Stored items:
>>>>>

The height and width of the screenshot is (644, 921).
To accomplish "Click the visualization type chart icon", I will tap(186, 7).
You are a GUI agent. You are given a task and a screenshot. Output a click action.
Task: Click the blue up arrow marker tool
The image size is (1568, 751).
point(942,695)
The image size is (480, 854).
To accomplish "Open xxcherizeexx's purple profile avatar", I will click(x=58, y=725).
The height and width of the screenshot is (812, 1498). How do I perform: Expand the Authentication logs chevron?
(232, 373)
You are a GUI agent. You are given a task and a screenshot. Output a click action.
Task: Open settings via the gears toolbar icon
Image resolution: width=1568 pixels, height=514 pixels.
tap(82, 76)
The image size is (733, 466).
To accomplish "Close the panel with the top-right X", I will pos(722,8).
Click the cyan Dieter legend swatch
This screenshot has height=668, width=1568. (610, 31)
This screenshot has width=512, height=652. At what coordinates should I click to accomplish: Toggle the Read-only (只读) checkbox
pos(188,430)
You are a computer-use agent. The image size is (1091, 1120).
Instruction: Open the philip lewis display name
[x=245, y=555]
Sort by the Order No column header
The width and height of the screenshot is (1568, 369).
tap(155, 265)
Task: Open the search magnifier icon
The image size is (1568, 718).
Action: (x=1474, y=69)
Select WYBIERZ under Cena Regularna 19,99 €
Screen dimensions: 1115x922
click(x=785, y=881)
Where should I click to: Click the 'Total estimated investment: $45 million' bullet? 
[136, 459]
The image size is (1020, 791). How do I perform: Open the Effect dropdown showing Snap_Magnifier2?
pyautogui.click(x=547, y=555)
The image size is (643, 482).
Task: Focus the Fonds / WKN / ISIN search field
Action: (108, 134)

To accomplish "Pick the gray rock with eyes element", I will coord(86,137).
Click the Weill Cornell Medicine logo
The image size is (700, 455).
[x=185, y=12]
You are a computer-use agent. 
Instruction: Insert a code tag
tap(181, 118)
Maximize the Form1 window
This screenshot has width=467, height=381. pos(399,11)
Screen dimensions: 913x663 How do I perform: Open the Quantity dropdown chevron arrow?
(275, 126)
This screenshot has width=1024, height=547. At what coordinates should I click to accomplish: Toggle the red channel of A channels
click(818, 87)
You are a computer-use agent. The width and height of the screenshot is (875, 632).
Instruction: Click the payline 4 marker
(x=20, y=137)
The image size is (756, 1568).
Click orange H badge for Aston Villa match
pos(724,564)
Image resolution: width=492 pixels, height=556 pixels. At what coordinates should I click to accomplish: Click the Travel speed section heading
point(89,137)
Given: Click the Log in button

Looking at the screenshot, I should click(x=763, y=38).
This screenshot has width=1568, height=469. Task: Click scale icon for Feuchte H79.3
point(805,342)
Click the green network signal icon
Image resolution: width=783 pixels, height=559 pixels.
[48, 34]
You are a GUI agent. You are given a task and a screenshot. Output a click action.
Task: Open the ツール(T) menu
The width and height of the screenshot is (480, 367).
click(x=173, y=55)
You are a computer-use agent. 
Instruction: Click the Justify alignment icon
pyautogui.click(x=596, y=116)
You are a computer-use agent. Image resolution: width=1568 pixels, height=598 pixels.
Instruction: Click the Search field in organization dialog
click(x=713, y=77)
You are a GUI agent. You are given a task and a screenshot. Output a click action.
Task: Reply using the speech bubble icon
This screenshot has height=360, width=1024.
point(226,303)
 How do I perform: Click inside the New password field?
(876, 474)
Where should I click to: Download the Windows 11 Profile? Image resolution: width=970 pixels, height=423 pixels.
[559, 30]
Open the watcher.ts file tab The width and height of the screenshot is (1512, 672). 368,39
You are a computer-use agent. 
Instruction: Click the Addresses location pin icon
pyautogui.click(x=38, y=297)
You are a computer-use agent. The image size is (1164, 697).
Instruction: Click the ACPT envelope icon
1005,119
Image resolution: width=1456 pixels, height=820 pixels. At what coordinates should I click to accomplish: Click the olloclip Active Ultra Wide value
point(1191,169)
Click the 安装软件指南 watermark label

<<<<<

Every record must be returned exactly.

#### Task result
The height and width of the screenshot is (644, 921).
To accomplish "Click the visualization type chart icon", I will tap(186, 7).
You are a GUI agent. You are given a task and a screenshot. Output a click action.
Task: Click the blue up arrow marker tool
The image size is (1568, 751).
point(942,695)
The image size is (480, 854).
To accomplish "Open xxcherizeexx's purple profile avatar", I will click(x=58, y=725).
The height and width of the screenshot is (812, 1498). How do I perform: Expand the Authentication logs chevron?
(232, 373)
You are a GUI agent. You are given a task and a screenshot. Output a click action.
Task: Open settings via the gears toolbar icon
Image resolution: width=1568 pixels, height=514 pixels.
tap(82, 76)
The image size is (733, 466).
To accomplish "Close the panel with the top-right X", I will pos(722,8).
Click the cyan Dieter legend swatch
This screenshot has height=668, width=1568. (610, 31)
This screenshot has width=512, height=652. At what coordinates should I click to accomplish: Toggle the Read-only (只读) checkbox
pos(188,430)
You are a computer-use agent. The image size is (1091, 1120).
Instruction: Open the philip lewis display name
[x=245, y=555]
Sort by the Order No column header
The width and height of the screenshot is (1568, 369).
tap(155, 265)
Task: Open the search magnifier icon
The image size is (1568, 718).
Action: (x=1474, y=69)
Select WYBIERZ under Cena Regularna 19,99 €
Screen dimensions: 1115x922
click(x=785, y=881)
Where should I click to: Click the 'Total estimated investment: $45 million' bullet? 
[136, 459]
The image size is (1020, 791). How do I perform: Open the Effect dropdown showing Snap_Magnifier2?
pyautogui.click(x=547, y=555)
The image size is (643, 482).
Task: Focus the Fonds / WKN / ISIN search field
Action: (108, 134)

To accomplish "Pick the gray rock with eyes element", I will coord(86,137).
Click the Weill Cornell Medicine logo
The image size is (700, 455).
[x=185, y=12]
You are a computer-use agent. 
Instruction: Insert a code tag
tap(181, 118)
Maximize the Form1 window
This screenshot has width=467, height=381. pos(399,11)
Screen dimensions: 913x663 How do I perform: Open the Quantity dropdown chevron arrow?
(275, 126)
This screenshot has width=1024, height=547. At what coordinates should I click to accomplish: Toggle the red channel of A channels
click(818, 87)
You are a computer-use agent. The width and height of the screenshot is (875, 632).
Instruction: Click the payline 4 marker
(x=20, y=137)
The image size is (756, 1568).
Click orange H badge for Aston Villa match
pos(724,564)
Image resolution: width=492 pixels, height=556 pixels. At what coordinates should I click to accomplish: Click the Travel speed section heading
point(89,137)
Given: Click the Log in button

Looking at the screenshot, I should click(x=763, y=38).
This screenshot has width=1568, height=469. Task: Click scale icon for Feuchte H79.3
point(805,342)
Click the green network signal icon
Image resolution: width=783 pixels, height=559 pixels.
[48, 34]
You are a GUI agent. You are given a task and a screenshot. Output a click action.
Task: Open the ツール(T) menu
The width and height of the screenshot is (480, 367).
click(x=173, y=55)
You are a computer-use agent. 
Instruction: Click the Justify alignment icon
pyautogui.click(x=596, y=116)
You are a computer-use agent. Image resolution: width=1568 pixels, height=598 pixels.
Instruction: Click the Search field in organization dialog
click(x=713, y=77)
You are a GUI agent. You are given a task and a screenshot. Output a click action.
Task: Reply using the speech bubble icon
This screenshot has height=360, width=1024.
point(226,303)
 How do I perform: Click inside the New password field?
(876, 474)
Where should I click to: Download the Windows 11 Profile? Image resolution: width=970 pixels, height=423 pixels.
[559, 30]
Open the watcher.ts file tab The width and height of the screenshot is (1512, 672). 368,39
You are a computer-use agent. 
Instruction: Click the Addresses location pin icon
pyautogui.click(x=38, y=297)
You are a computer-use agent. The image size is (1164, 697).
Instruction: Click the ACPT envelope icon
1005,119
Image resolution: width=1456 pixels, height=820 pixels. At what coordinates should I click to accomplish: Click the olloclip Active Ultra Wide value
point(1191,169)
Click the 安装软件指南 watermark label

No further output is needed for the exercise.